■ **Data**
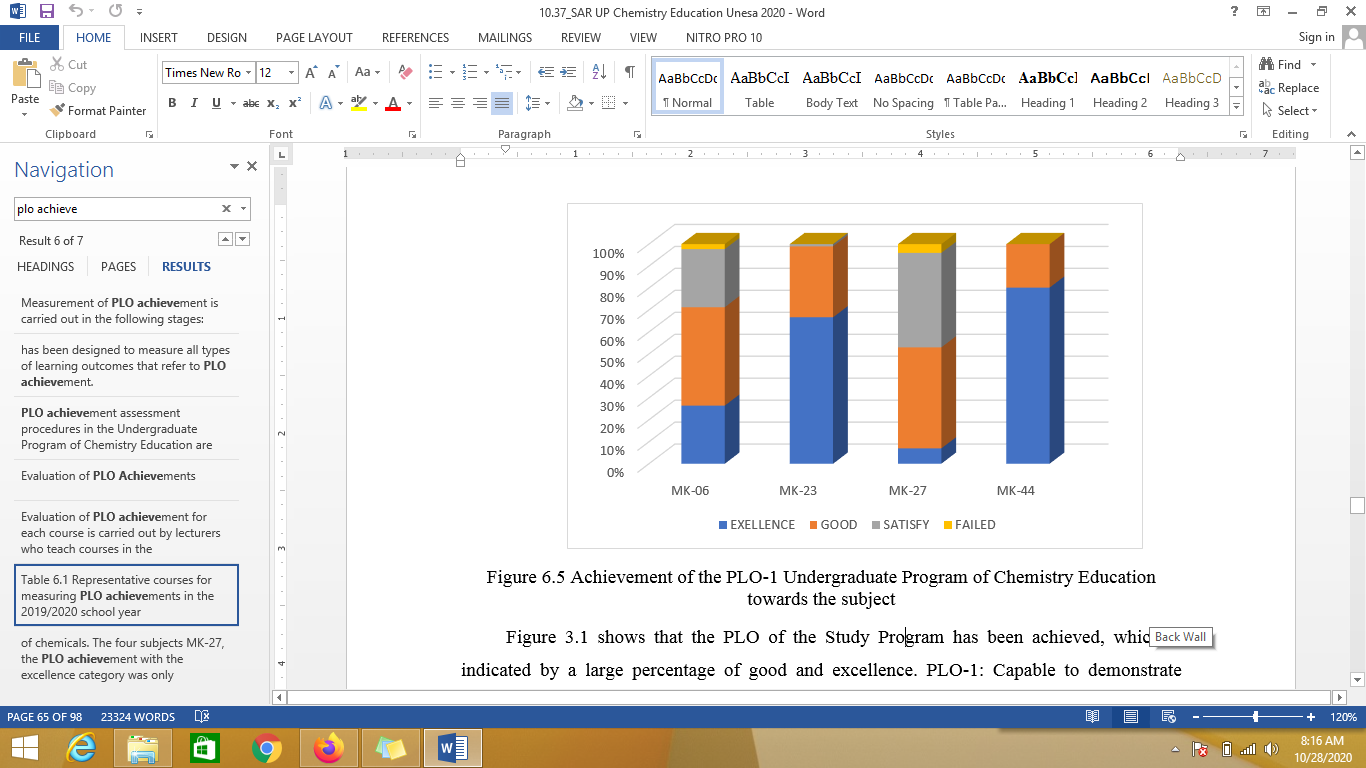Open the font name dropdown
This screenshot has width=1366, height=768.
[x=247, y=72]
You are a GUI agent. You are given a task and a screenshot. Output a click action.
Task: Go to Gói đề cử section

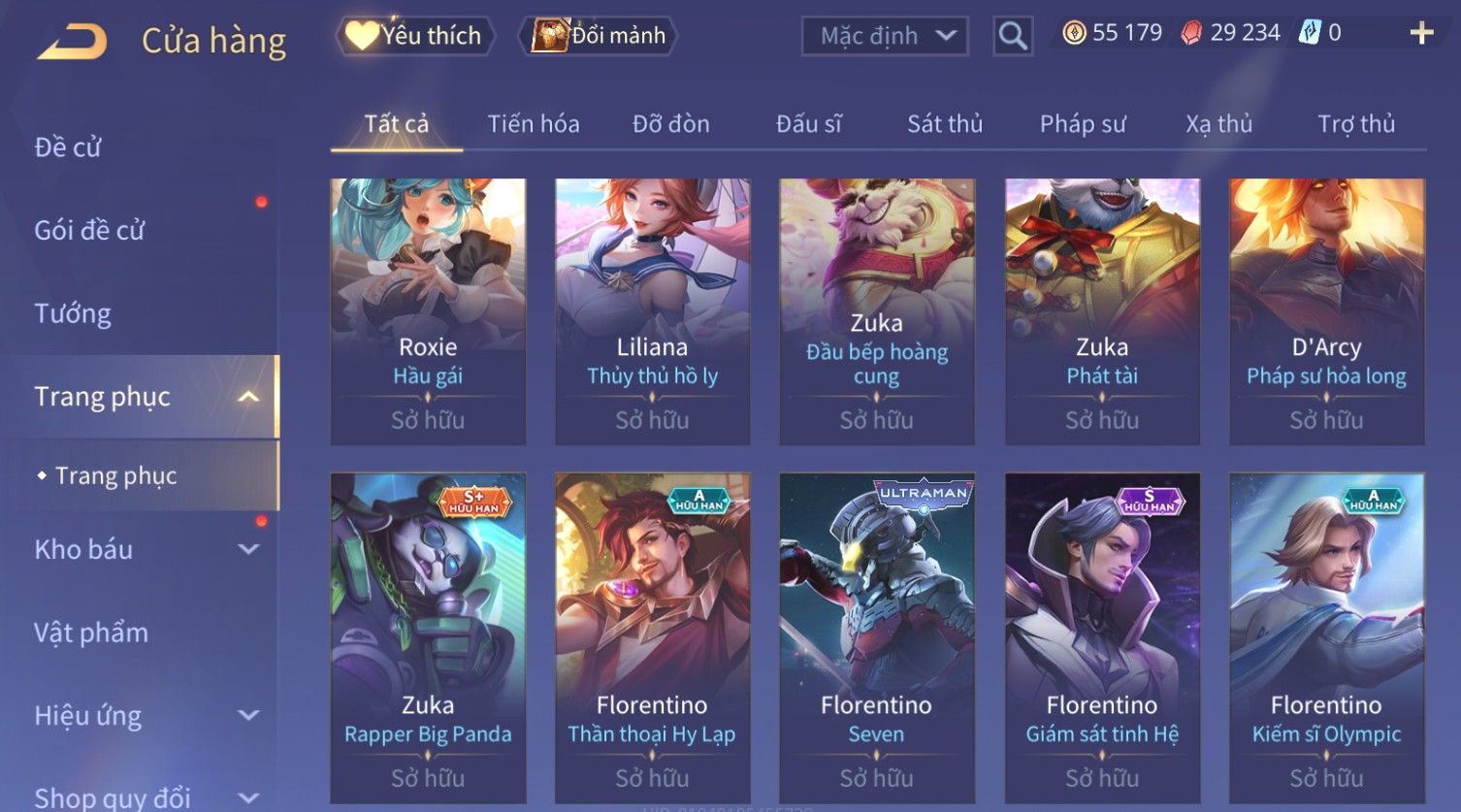click(89, 230)
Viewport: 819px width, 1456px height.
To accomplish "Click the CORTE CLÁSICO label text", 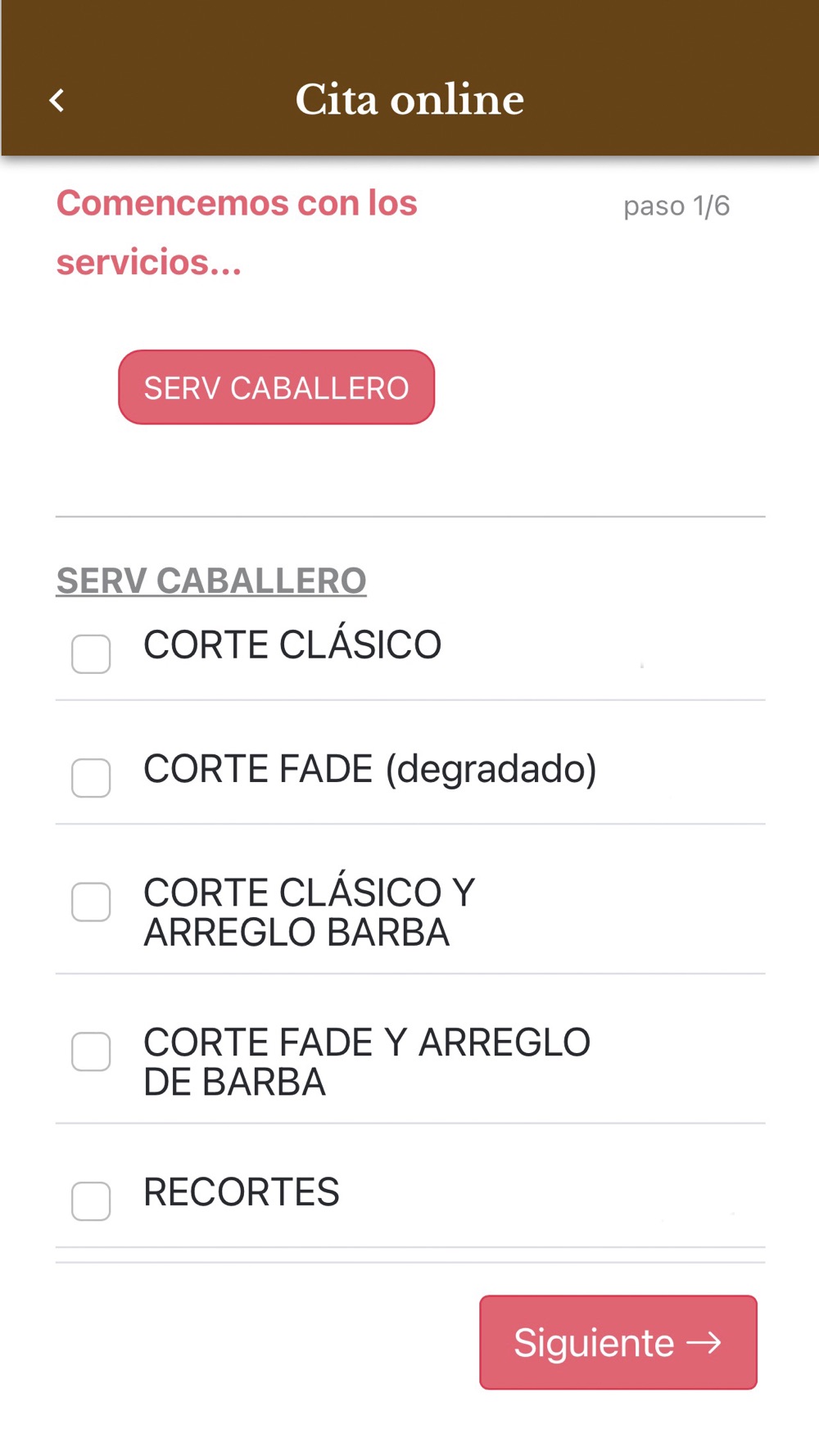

■ **Exercise requirements**
Only the lines from the one with "Viewport: 819px width, 1456px height." through the last line of the records above are wanted, copied exactly and with pictures omitted.

■ **Solved exercise**
Viewport: 819px width, 1456px height.
To accomplish "Click the CORTE CLÁSICO label text", 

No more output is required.